While the number of tax brackets remained largely the same after the reform as before, as Figure 1 explains the effect on economic growth and tax revenue are clearly visible in economic statistics (period 1).
The Reagan-era tax cuts had an even stronger supply-side profile. After the initial reduction of the top personal-tax rate from 70 to 50 percent in 1982, the big change took effect five years later when the number of brackets fell from 15 to 5 and the top rate came down to 38.5 percent.
A year later, only two brackets remained: 15 and 28 percent.
As shown in the second episode in Figure 2, the Reagan tax cuts were followed by a sustained period of GDP growth and growth in federal tax revenue:
Figure 1
Raw data sources: Office of Management and Budget; Bureau of Economic Analysis
Presidents Bush Sr. and Clinton gradually increased the number of brackets to five, raising the top rate to 31, then to 39.6 percent.
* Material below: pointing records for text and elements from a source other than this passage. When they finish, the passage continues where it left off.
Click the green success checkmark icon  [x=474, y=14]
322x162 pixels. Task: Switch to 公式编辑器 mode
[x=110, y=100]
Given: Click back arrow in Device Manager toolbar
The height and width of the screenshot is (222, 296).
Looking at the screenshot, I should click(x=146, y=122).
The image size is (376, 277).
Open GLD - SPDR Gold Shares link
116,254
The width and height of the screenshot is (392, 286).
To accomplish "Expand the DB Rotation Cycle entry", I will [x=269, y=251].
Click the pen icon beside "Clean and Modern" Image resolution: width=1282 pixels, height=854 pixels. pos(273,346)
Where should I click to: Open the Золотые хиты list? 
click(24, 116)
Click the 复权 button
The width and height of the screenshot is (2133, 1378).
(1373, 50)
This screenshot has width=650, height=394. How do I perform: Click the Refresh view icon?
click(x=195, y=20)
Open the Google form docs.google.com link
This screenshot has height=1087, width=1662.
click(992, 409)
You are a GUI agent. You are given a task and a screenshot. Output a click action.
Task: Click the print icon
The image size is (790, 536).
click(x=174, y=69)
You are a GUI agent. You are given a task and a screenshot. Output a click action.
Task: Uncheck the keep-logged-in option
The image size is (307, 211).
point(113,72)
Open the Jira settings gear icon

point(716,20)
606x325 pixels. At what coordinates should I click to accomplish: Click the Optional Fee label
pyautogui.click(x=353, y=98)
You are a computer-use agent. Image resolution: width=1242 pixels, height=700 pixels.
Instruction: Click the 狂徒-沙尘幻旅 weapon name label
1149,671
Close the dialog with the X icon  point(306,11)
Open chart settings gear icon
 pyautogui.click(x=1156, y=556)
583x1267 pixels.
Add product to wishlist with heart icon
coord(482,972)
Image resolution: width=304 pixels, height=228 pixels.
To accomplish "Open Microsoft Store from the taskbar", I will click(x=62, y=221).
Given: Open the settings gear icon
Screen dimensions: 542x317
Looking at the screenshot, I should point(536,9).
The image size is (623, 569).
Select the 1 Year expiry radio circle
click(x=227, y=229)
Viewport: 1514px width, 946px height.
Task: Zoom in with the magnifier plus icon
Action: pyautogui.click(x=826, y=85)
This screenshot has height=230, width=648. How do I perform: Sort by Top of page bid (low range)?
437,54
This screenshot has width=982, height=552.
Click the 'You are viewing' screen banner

President Bush Jr. added a sixth bracket but brought the top rate down to 35 percent. Since his reform was milder in its supply-side profile than the Reagan reform, it is understandable the the third period in Figure 1 exhibits a smaller bump in growth and a more temporary increase in tax revenue.
When a tax reform combines a reduction in tax rates with a reduction in tax brackets, the effect is a weakening of the punitive marginal-rate profile of the income tax. This can be accomplished even without a reduction in the number of brackets, if the reform noticeably reduces tax rates. In this regard, the Trump tax reform has broken with tradition. Contrary to both supply side theory in general and the Laffer lessons in particular, President Trump maintained the Obama-era seven brackets, as well as its top rate. While reducing the tax burden for lower income earners through more generous deductions, the bulk of the reform took place on the corporate side of the tax code.
By focusing its tax-burden reduction on lower income earners, the reform has exacerbated an already-existing bias in the distribution of the tax burden. Fewer people are responsible for even more of the tax revenue.
At the same time, once a taxpayer pays more in taxes than he gets in deductions and credits, the effective tax rate he encounters rises just as fast as it did before the reform.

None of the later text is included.